Buchkritik: „22 Bahnen“ von Caroline Wahl

In ihrem Roman „22 Bahnen“ erzählt Caroline Wahl die Geschichte von Tilda Schmitt. Tilda lebt in einer unbenannten Kleinstadt mit ihrer kleinen Schwester Ida und ihrer Mutter im traurigsten Haus in der Fröhlichstraße. Ihre Mutter ist Alkoholikerin und phasenweise gewalttätig. Ihr Vater hat sich schon vor langer Zeit davon gemacht. Trotz dieser erschwerten Bedingungen schlägt sich Tilda durch. Sie arbeitet an der Supermarktkasse, sie studiert Mathe in einer Stadt, die einen Fahrtstunde entfernt liegt, und sie geht schwimmen. Immer 22 Bahnen. Wenn es regnet, kommt manchmal Ida mit. Im Schwimmbad begegnet Ihr Viktor Wolkow, der große Bruder von Ivan. Ivan war der Freund von ihrer besten Freundin Marlene. Er ist mit seiner Familie vor fünf Jahren bei einem Autounfall ums Leben gekommen als sie sich gerade annäherten. Letztendlich kommen sich Tilda und Viktor näher, beide haben mehr auf ihren Schultern als viele andere Menschen in ihrem Alter. Deswegen betrachtet Tilda das unbeschwerte Studi-Leben der Anderen oft mit Neid. Denn sie muss sich um ihre kleine Schwester kümmern und Geld verdienen.
Das unbeschwerte Leben ihrer Freundin Marlene in Berlin stellt einen Kontrast zu ihrem Leben dar: „Während Marlene ein Gap-Year gemacht hatte, um sich selbst zu finden, jobbte ich inzwischen Vollzeit im Supermarkt, um mein im Herbst beginnendes Mathematikstudium zu finanzieren.“ (Seite 55)
Schon vorher hatte die Zahnarzt-Tochter Marlene mit ihrer Bilderbuch-Familie ein Leben, was Tilda beneidete. Denn ihre Familie ist keine „Abendbrot-Familie“, wie sie es nennt.
Das Mathe-Studium ist ihre Rettungsinsel vor dem Chaos in ihrem Leben, genauso wie das Schwimmen.

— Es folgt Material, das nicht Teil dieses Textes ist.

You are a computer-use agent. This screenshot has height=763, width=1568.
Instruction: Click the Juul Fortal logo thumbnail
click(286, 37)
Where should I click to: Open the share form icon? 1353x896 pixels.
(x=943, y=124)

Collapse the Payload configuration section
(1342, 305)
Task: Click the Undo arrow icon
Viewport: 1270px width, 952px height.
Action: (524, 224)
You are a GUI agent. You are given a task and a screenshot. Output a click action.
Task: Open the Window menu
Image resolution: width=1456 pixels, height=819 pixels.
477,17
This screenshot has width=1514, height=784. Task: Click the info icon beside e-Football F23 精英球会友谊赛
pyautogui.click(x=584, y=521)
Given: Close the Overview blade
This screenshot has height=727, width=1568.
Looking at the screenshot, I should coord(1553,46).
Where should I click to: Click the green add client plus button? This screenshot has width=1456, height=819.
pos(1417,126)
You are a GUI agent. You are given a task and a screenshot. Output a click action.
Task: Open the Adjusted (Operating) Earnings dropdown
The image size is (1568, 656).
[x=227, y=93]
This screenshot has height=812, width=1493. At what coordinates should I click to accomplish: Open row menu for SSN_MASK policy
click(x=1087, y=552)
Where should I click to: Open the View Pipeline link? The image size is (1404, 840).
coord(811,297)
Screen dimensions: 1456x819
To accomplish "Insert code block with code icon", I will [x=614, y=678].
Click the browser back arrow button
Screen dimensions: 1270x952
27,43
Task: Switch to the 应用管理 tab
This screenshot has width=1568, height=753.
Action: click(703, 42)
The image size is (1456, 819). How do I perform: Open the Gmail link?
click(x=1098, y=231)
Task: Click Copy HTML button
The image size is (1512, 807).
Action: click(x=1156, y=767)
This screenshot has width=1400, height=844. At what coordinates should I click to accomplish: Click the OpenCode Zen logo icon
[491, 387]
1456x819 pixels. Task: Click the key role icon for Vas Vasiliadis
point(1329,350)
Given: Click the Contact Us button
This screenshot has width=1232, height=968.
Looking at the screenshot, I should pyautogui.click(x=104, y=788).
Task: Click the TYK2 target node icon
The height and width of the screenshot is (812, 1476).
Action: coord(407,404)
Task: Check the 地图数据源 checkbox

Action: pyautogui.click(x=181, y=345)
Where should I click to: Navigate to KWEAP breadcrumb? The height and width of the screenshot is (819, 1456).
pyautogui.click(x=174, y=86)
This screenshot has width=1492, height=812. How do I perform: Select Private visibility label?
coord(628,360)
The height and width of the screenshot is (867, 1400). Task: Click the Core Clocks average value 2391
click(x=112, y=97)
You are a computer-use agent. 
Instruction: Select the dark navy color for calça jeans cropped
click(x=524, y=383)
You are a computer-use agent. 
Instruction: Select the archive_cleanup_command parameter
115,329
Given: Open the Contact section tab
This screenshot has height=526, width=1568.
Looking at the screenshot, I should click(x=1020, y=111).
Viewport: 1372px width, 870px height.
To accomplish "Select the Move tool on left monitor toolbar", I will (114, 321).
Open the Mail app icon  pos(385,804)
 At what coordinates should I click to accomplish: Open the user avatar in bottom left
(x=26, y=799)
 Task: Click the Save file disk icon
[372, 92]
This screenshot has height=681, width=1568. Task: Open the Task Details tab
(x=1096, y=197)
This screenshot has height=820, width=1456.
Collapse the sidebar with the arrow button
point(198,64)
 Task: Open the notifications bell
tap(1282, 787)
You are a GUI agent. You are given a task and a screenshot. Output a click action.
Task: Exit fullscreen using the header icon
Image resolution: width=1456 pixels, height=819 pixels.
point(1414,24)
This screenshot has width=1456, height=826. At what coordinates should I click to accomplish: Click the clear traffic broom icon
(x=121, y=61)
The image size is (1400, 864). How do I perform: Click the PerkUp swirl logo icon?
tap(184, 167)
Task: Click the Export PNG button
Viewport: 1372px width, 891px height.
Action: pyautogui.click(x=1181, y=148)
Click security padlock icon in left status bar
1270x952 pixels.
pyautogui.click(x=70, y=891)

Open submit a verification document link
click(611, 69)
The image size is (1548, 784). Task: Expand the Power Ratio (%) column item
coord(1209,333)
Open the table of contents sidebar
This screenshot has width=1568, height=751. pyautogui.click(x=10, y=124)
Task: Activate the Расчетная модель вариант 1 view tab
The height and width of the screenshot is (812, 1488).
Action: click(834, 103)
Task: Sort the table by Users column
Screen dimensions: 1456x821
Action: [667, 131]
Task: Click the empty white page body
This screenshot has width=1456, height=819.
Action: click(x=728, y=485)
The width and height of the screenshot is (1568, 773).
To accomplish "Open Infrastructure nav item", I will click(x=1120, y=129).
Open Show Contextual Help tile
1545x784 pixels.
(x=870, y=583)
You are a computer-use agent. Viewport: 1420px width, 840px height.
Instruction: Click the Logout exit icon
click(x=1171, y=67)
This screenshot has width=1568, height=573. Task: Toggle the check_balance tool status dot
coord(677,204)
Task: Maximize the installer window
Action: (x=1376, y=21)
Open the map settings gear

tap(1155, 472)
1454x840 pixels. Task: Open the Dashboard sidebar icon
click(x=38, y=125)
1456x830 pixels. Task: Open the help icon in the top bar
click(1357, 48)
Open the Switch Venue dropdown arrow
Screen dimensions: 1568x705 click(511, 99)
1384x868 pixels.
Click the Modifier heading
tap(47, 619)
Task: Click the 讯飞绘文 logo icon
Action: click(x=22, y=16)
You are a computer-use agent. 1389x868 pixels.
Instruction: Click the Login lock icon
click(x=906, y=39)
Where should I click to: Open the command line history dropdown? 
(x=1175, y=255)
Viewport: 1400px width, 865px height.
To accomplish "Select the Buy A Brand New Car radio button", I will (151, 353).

Die Autorin schreibt gut und authentisch, etwa wenn sie über den Prüfungsstress an der Universität schreibt: „Wie immer riecht es in den Unigebäuden in den letzten 2 Wochen vor den Semesterferien nach Stressschweiß, Kaffee und Tränen, und ich verbiete mir, mich von dieser Massenhysterie mitreißen zu lassen. Keine Kapazitäten. Wenn sich die Studenten in dieser Zeit wie von einem verrückten Virus infiziert, mit Augenringen unter den Augen, in Jogginghosen und mit riesengroßen Taschen volle Tupperdosen und Energydrinks in die Unis schleppen, als würden sie in den Krieg ziehen, und ihre Zelte an allen verfügbaren Tischen auf dem Gelände aufschlagen, finde ich das ein bisschen lustig, aber in erster Linie ärgere ich mich, dass mein Platz in der Unibib direkt am Fenster besetzt ist und auch alle anderen.“ (Seite 48)

Das Buch ist auch eine Liebesgeschichte, aber am anrührendsten ist die Liebe zwischen den beiden Geschwistern Tilda und Ida.
Obwohl das Buch nur knapp über 200 Seiten hat, ist es nicht zu kurz, sondern hat genau die richtige Länge.
Lest unbedingt mal rein!

Caroline Wahl: 22 Bahnen, Köln 2023.